──────── Exercise data ────────

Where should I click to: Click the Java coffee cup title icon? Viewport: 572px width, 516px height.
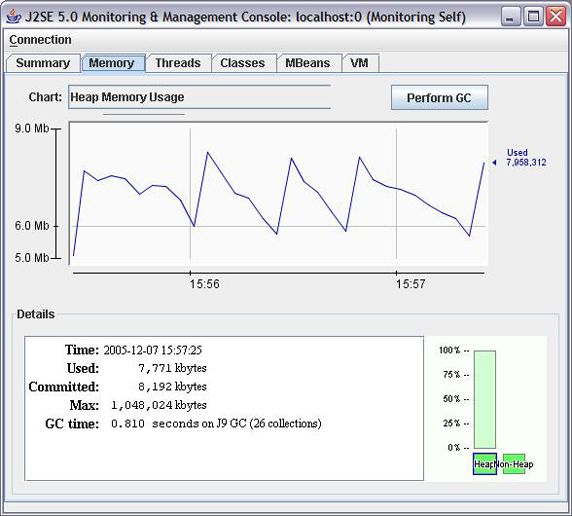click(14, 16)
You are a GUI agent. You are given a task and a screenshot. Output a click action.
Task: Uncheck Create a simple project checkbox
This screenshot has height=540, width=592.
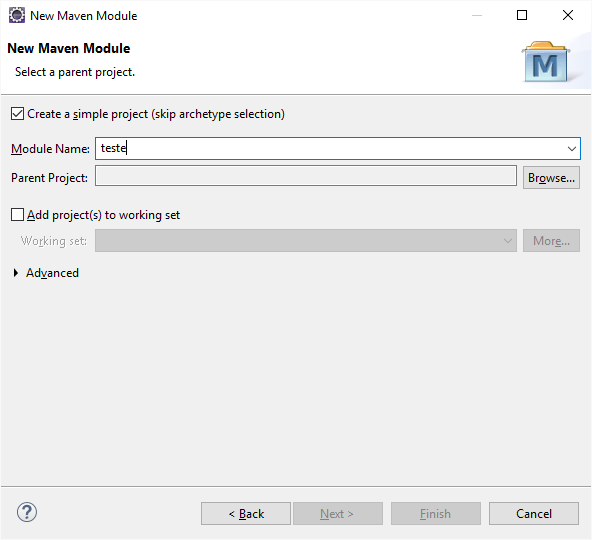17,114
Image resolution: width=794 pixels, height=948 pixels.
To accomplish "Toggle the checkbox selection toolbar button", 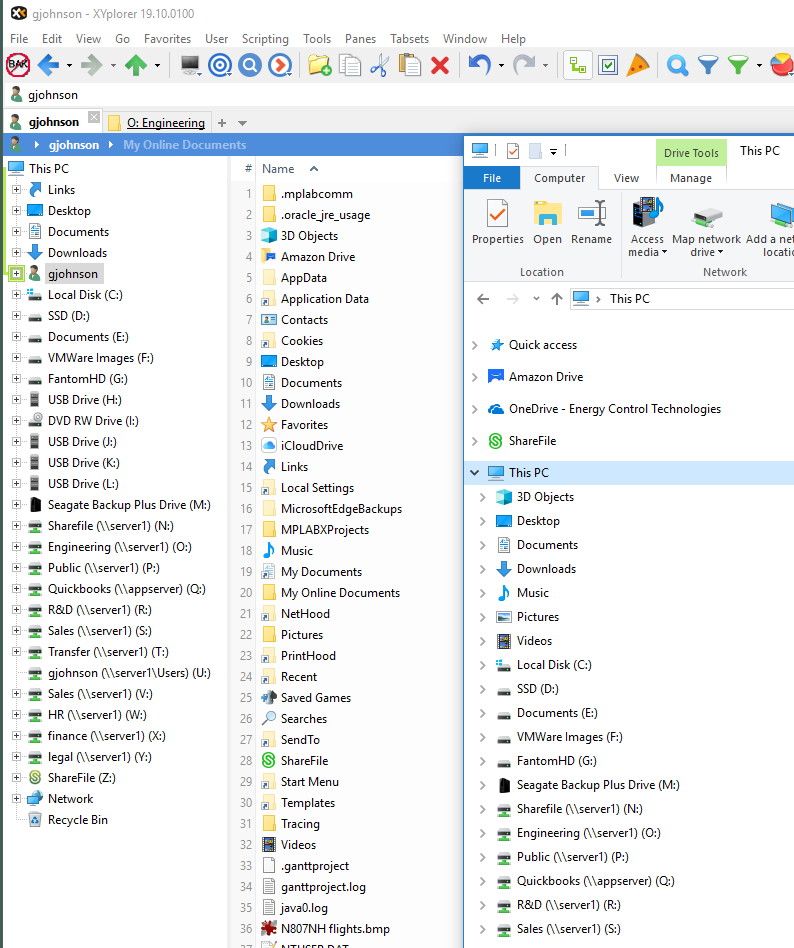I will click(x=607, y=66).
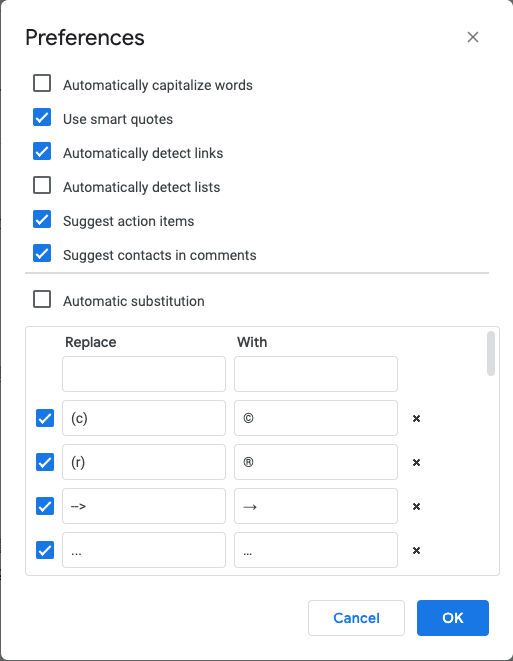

────────
──────── Exercise data ────────

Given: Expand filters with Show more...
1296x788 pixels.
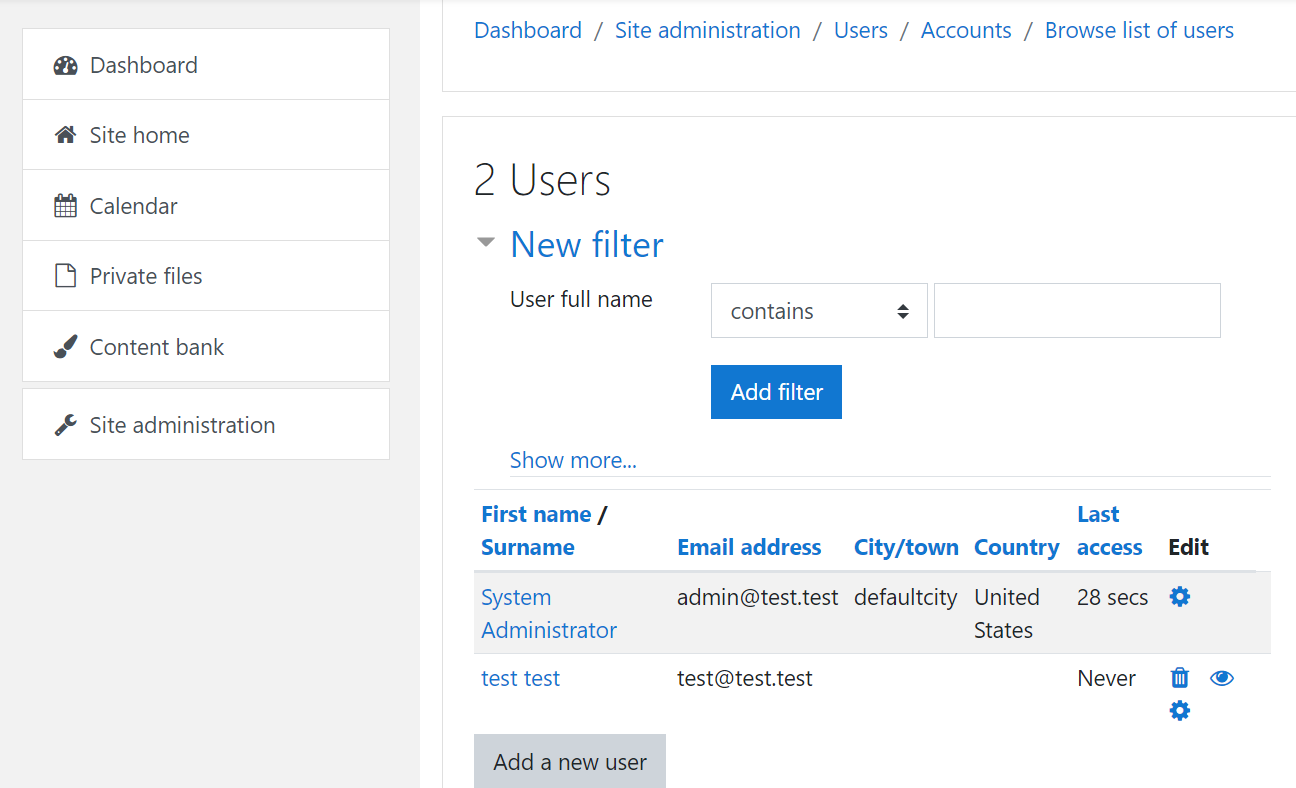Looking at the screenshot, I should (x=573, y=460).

────────
──────── Exercise data ────────

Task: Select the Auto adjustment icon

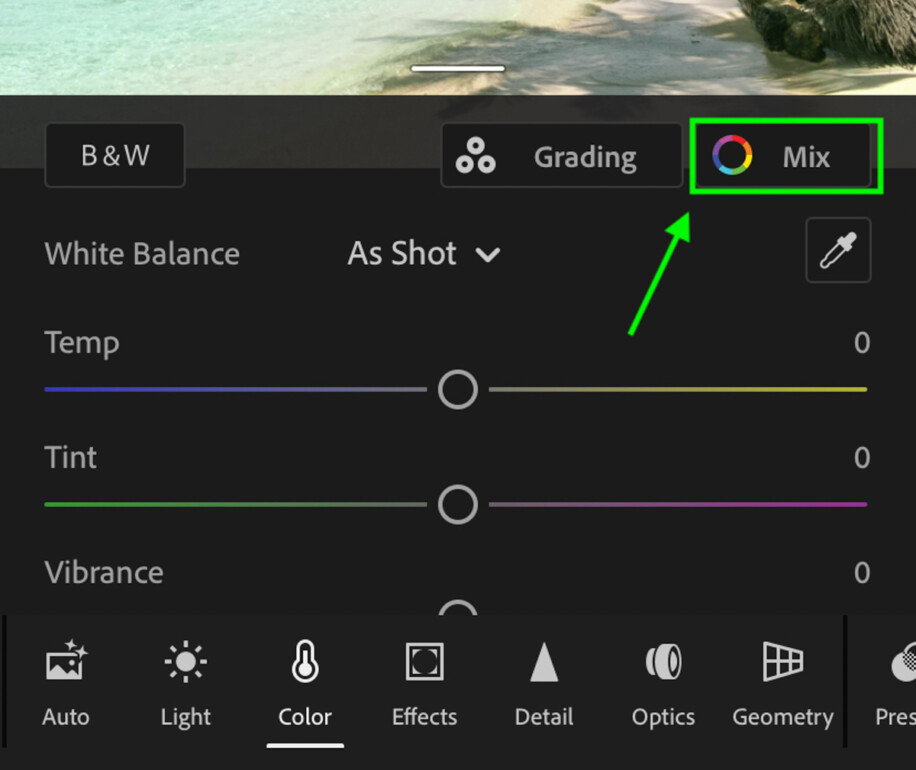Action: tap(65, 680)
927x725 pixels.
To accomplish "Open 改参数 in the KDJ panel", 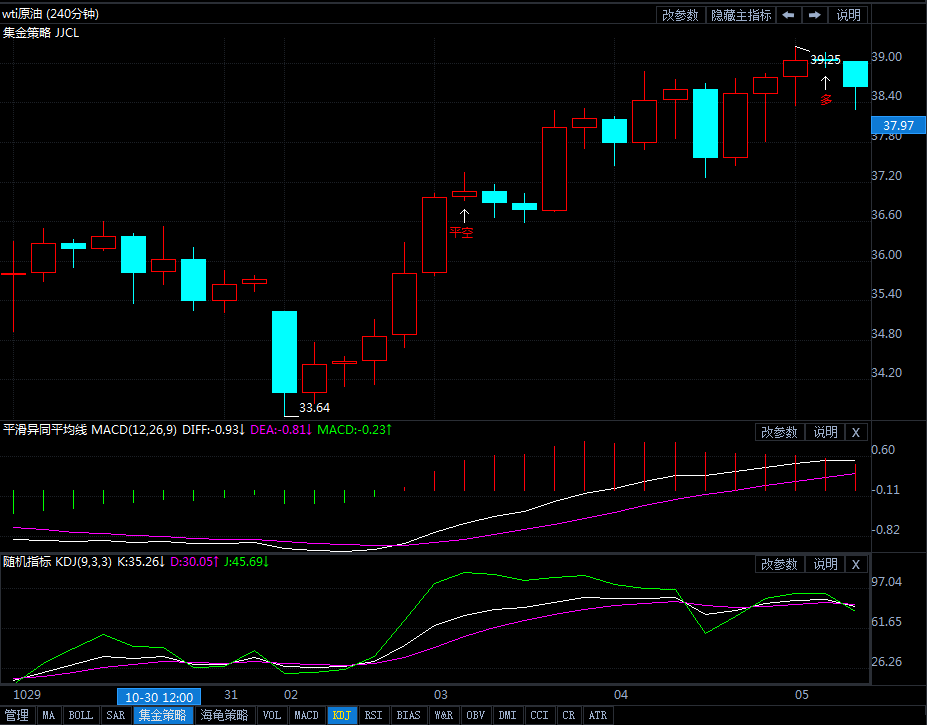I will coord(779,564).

────────

Taking the entries above, extract every line from the one bearing "You are a GUI" through the one bearing "Image resolution: width=794", exactly, with no pictures.

● **Written response**
You are a GUI agent. You are given a task and a screenshot. Output a click action.
Task: Uncheck Create a simple project checkbox
This screenshot has height=540, width=592.
17,114
Image resolution: width=794 pixels, height=948 pixels.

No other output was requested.